■ Directions
Your answer should repeat exactly the lines from the one holding "This screenshot has height=724, width=1023." through the end of the data, and it should contain no pictures.

● ● ● ● ●

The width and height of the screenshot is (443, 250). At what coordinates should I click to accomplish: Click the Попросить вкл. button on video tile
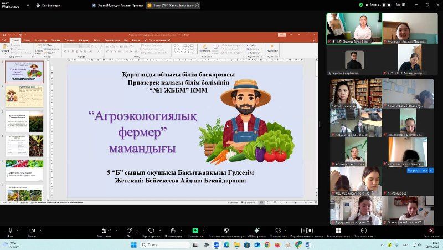(417, 171)

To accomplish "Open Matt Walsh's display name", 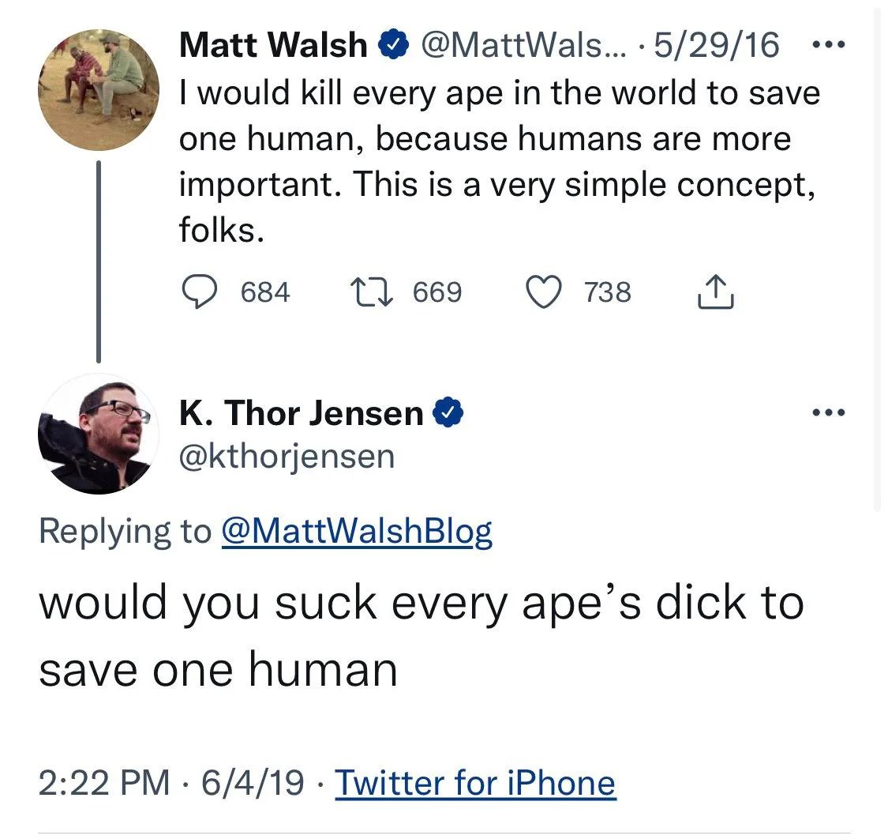I will (273, 47).
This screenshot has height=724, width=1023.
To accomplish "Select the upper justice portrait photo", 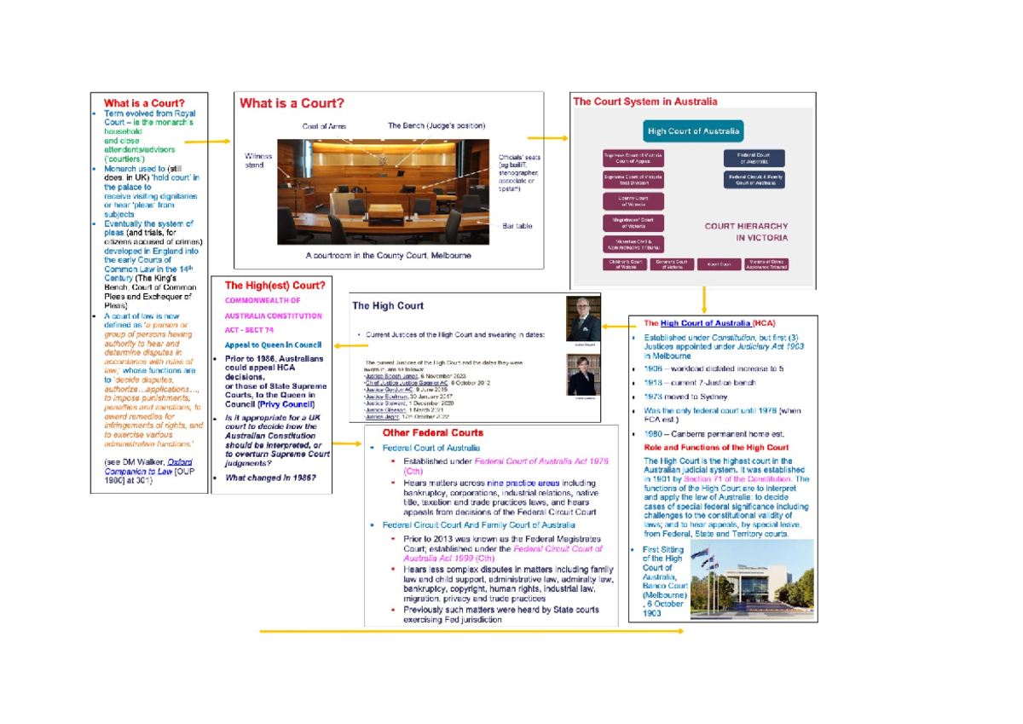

● ● ● ● ●

■ Result
This screenshot has height=724, width=1023.
To accomplish "Select the upper justice portrait photo", 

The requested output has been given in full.